What this error means
"No OAuth flow is in progress for {provider}. Call mcp__{provider}__authenticate first" is a Claude Code failure pattern reported for developers trying to fix claude code mcp server oauth flow where pkce state is lost between authenticate and complete_authentication steps. Based on the imported evidence, treat this as a tool-specific troubleshooting page rather than a generic API error.
Why this happens
GitHub bug report on claude-code repo: HTTP-type MCP servers with OAuth lose in-memory PKCE state before complete_authentication can consume it. Configured .mcp.json with oauth causes auth flow to fail silently. This blocks all MCP-based integrations (Asana, Datadog, Slack etc.) for enterprise users. Mapping to AI Coding Tools: Claude Code is a paid AI coding IDE, MCP auth is integral to its workflow.
Common causes
- GitHub bug report on claude-code repo: HTTP-type MCP servers with OAuth lose in-memory PKCE state before complete_authentication can consume it. Configured .mcp.json with oauth causes auth flow to fail silently. This blocks all MCP-based integrations (Asana, Datadog, Slack etc.) for enterprise users. Mapping to AI Coding Tools: Claude Code is a paid AI coding IDE, MCP auth is integral to its workflow.
Quick fixes
- Confirm the exact error signature matches
"No OAuth flow is in progress for {provider}. Call mcp__{provider}__authenticate first". - Check the Claude Code account, local tool state, and provider configuration involved in the failing workflow.

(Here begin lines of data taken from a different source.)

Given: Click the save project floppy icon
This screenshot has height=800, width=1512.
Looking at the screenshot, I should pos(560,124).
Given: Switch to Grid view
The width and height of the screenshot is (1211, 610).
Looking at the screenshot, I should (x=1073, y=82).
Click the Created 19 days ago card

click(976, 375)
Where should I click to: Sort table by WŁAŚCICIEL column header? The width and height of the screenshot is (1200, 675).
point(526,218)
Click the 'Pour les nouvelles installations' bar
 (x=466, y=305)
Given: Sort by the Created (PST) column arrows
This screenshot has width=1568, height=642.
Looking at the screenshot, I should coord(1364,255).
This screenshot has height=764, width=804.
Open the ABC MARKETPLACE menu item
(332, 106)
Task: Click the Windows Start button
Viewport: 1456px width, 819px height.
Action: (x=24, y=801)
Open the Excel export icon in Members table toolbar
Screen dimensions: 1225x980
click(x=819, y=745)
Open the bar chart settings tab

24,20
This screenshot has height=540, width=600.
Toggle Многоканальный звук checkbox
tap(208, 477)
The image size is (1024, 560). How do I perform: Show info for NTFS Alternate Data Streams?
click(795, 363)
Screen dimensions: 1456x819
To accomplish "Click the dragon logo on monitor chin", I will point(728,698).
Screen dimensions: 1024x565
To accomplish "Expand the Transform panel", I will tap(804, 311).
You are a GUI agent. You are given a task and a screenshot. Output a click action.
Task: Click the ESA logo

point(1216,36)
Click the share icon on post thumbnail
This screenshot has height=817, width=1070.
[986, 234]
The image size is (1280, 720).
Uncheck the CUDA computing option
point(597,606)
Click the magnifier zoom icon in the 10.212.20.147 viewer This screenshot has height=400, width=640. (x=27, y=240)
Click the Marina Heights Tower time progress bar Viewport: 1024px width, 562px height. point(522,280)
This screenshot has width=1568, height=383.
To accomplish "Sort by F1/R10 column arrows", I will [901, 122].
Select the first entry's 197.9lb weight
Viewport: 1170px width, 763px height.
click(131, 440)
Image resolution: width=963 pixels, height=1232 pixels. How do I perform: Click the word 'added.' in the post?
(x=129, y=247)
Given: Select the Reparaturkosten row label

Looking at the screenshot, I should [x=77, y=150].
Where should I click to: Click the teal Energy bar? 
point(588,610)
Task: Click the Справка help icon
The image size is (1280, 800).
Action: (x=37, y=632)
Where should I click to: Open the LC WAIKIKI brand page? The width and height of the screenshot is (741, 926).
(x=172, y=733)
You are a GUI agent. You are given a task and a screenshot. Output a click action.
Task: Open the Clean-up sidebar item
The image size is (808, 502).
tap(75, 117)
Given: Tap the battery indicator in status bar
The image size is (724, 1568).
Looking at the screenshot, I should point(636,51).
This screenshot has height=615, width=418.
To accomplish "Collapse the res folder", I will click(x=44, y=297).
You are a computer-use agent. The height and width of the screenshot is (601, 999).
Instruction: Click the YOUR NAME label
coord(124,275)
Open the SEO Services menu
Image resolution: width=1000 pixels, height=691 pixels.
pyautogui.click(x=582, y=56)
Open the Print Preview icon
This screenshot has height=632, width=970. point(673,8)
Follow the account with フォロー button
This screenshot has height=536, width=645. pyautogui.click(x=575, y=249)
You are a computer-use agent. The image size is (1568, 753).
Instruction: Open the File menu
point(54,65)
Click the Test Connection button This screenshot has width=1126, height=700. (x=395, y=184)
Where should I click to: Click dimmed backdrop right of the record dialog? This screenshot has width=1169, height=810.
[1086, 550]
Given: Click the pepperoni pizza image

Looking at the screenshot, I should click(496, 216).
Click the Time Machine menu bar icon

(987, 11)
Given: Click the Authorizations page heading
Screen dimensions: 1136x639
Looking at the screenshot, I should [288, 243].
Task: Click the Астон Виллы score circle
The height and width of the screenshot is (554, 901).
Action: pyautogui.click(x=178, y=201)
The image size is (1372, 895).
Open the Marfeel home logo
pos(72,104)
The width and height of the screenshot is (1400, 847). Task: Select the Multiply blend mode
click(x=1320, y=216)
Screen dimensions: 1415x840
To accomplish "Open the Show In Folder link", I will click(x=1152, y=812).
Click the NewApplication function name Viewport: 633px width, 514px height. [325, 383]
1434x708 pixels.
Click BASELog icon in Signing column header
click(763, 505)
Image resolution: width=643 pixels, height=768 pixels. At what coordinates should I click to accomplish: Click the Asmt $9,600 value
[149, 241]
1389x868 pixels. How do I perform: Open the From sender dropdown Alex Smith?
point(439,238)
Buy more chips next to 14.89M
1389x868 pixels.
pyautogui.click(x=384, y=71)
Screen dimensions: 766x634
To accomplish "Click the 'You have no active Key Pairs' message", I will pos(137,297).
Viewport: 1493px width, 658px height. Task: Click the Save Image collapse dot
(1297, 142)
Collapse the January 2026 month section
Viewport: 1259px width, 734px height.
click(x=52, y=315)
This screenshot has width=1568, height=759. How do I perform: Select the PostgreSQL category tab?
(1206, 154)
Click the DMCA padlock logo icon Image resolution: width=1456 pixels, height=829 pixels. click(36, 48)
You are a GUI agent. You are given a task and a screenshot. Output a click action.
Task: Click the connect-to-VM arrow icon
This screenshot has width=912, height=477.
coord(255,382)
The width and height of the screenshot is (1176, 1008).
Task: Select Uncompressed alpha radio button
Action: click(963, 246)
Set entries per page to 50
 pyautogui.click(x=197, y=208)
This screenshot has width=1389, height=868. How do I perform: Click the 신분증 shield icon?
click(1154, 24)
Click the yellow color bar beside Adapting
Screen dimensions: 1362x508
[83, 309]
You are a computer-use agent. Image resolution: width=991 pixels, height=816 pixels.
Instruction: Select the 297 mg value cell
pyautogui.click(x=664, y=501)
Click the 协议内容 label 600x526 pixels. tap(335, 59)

- Verify the account session, API key, provider settings, and environment where the failing tool is running.
Platform/tool-specific checks
- Verify the command, editor, extension, or API client that produced the error.
- Compare local settings with CI, deployment, or editor-level settings when the error appears in only one environment.
- Avoid deleting credentials, local model data, or project settings until the failing scope is clear.
Step-by-step troubleshooting
- Capture the exact error message and the command, editor action, or request that triggered it.
- Check whether the failure is account/auth, quota/rate, model/provider, local runtime, or deployment configuration.
- Review the source evidence below and compare it with your environment.
- Apply one change at a time and rerun the smallest failing action.
- Keep the working fix documented for the team or deployment environment.
How to prevent it
- Keep provider/tool configuration documented.
- Record non-secret diagnostics such as tool version, provider name, model name, and command path.
- Add a lightweight check before CI or production workflows depend on the tool.